Verlässliche Gesamtzahlen gibt es allerdings nicht; die internationale christliche Hilfsorganisation «Open Doors» berichtet, dass die Dunkelziffer hoch sei.
Hinweise aus Nigeria, der Demokratischen Republik Kongo, Mosambik und Mali zeichnen ein alarmierendes Bild: Christliche Gemeinschaften in mehreren Regionen Afrikas stehen unter massivem Druck durch jihadistische Gruppen, deren Gewaltstrategien von systematischer Vertreibung bis hin zu gezielter Ermordung reichen.
Im November stufte US-Präsident Trump Nigeria zwar erneut als «Country of Particular Concern» ein – zu Deutsch: Land von besonderem Interess – und drohte mit einem Militärschlag, falls das Land weiterhin die Tötung von Christen zulasse. Während aber das Geschehen in Gaza täglich auf den Titelseiten steht, herrscht Schweigen, wenn es um Afrika geht – in den Medien wie in der Politik.

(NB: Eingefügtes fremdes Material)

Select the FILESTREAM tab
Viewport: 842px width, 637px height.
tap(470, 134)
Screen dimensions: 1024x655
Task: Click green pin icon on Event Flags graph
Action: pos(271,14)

Nicht das Leid der Opfer ist zu gering, sondern die Logik unserer Aufmerksamkeit. Gaza bietet ein perfektes Narrativ: klare Fronten, globale Symbolik, internationale Diplomatie rund um die Uhr.

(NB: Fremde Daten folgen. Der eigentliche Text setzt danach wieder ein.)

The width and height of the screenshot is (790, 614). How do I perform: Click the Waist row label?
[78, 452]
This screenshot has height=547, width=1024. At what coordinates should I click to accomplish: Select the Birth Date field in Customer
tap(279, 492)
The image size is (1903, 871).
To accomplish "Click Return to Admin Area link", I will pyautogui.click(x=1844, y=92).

Nigeria, Kongo oder Mosambik dagegen sind die dunklen Zonen der Weltpolitik: weit entfernt, verworren, schwer zu erklären. Kaum eine Redaktion investiert die notwendigen Ressourcen, um jahrzehntelange Konflikte zwischen Hirten und Bauern aufzudröseln, Milizen zu verfolgen, die sich alle paar Monate spalten und unter neuem Namen wieder auftauchen, oder zu beschreiben, warum Islamisten im Kongo Zivilisten meucheln und gleichzeitig Gold schmuggeln. Die Komplexität erzeugt Schweigen.
Hinzu kommt eine politisch heikle Dimension: Das Thema Christenverfolgung gilt im Westen als vermint, weil man die Täter nennen müsste: Radikale islamistische Terrorgruppen. Sie gehören in zahlreichen Regionen zu den Hauptakteuren der Gewalt: Boko Haram in Nigeria, Kamerun, dem Tschad und Niger attackiert gezielt Kirchen und christliche Dörfer – und ist für zahlreiche Entführungen verantwortlich.

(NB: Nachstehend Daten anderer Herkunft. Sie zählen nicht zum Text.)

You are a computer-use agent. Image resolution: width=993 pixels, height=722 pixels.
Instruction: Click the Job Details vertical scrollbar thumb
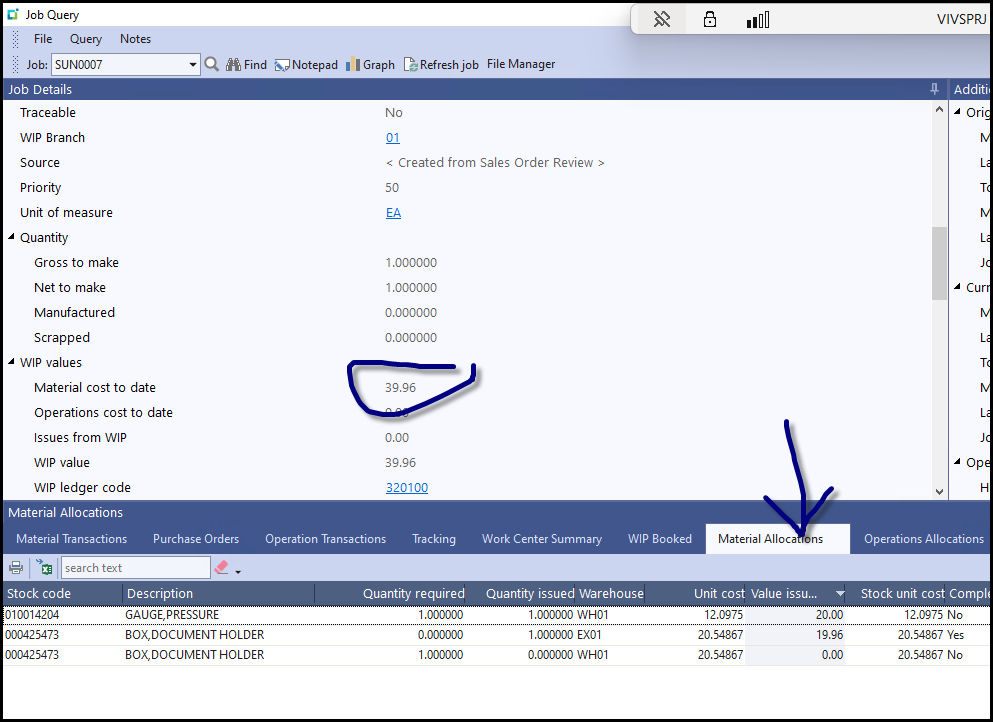pos(939,262)
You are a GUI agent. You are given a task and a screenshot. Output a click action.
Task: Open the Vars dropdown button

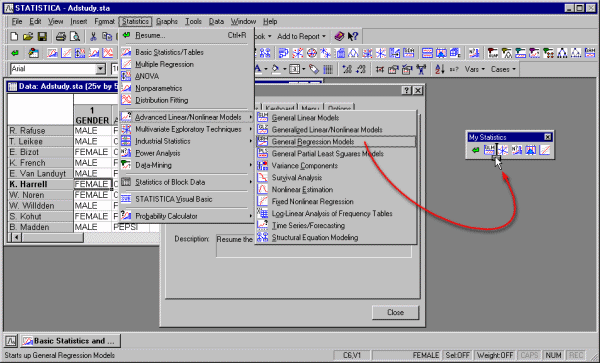474,69
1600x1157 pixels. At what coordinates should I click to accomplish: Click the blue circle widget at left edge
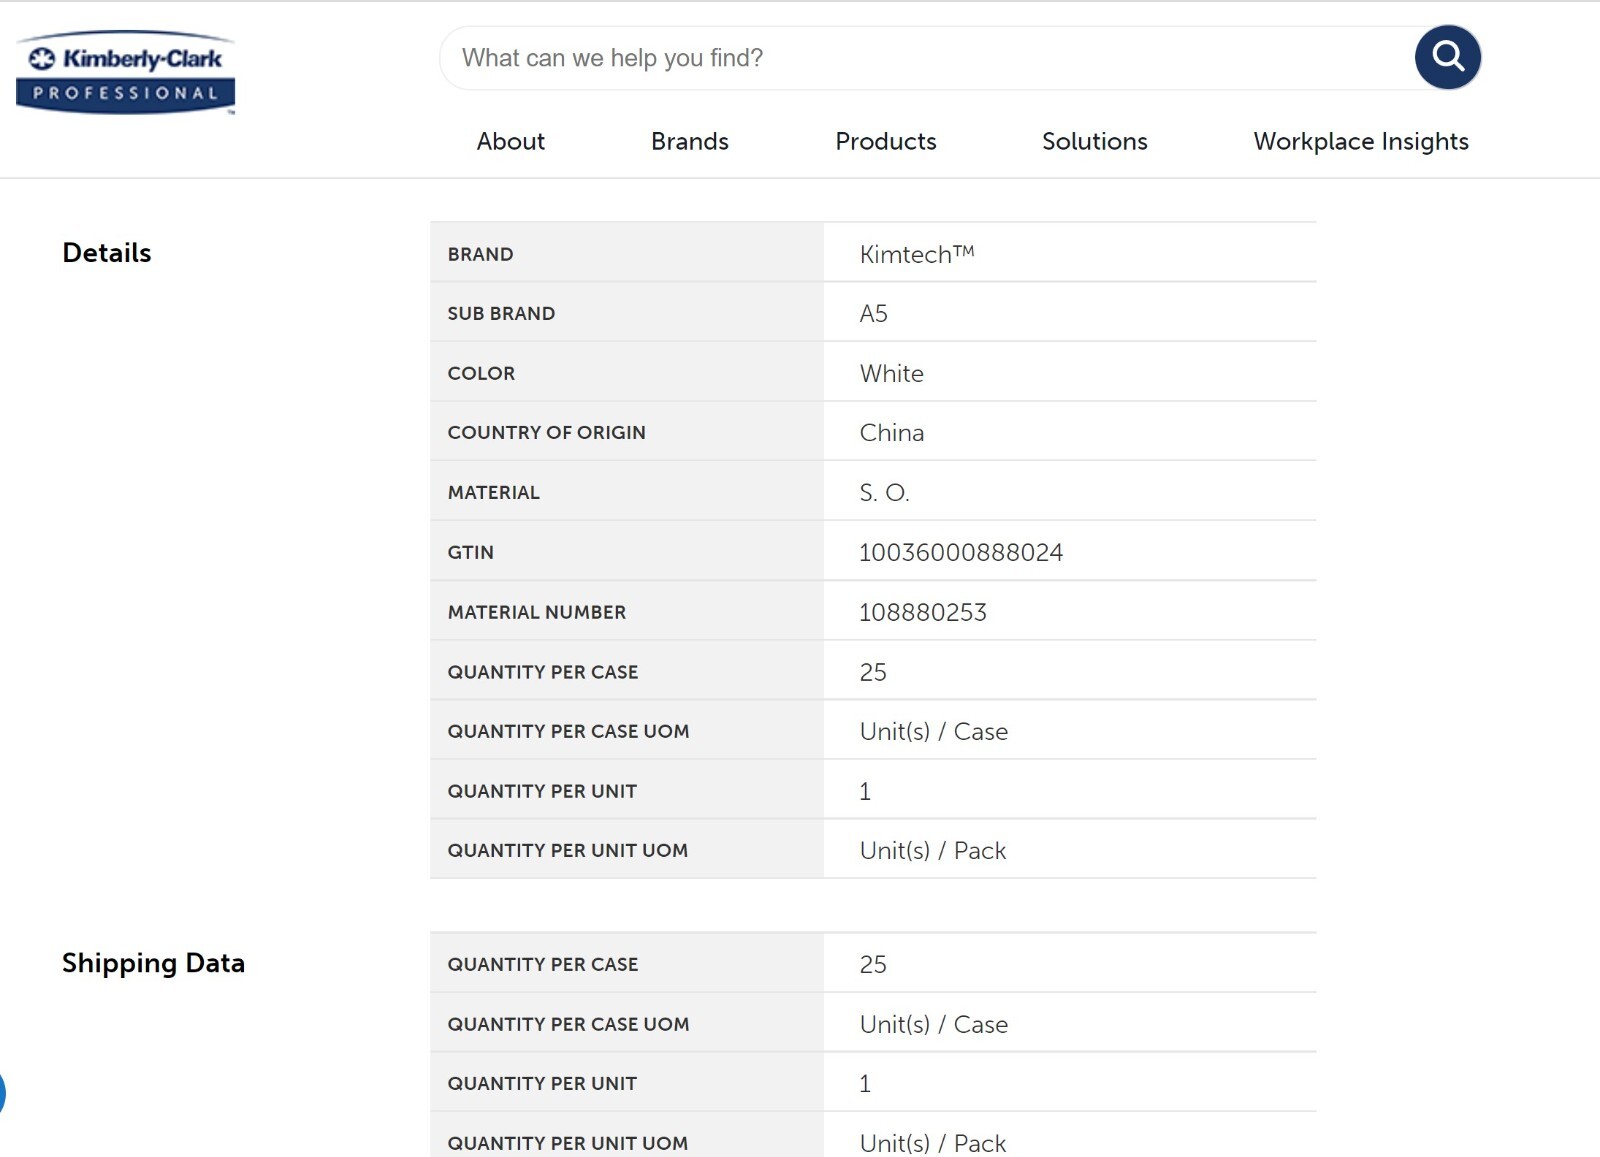pos(2,1092)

Dass Christen in manchen Regionen gezielt angegriffen werden, hat mehrere Gründe: Extremistische Ideologien betrachten sie als Feinde oder als Symbol westlicher Einflüsse, politische Instabilität schafft Rückzugsräume für Terrorgruppen, ethnische Konflikte werden religiös überzeichnet.
So entsteht eine paradoxe Moralgeografie: Die einen Konflikte erregen Empörung im Stundentakt, die anderen versinken im Rauschen vermeintlicher Unwichtigkeit. Als ob Gewalt weniger schmerzen würde, sobald sie abseits der geopolitischen Hauptadern geschieht.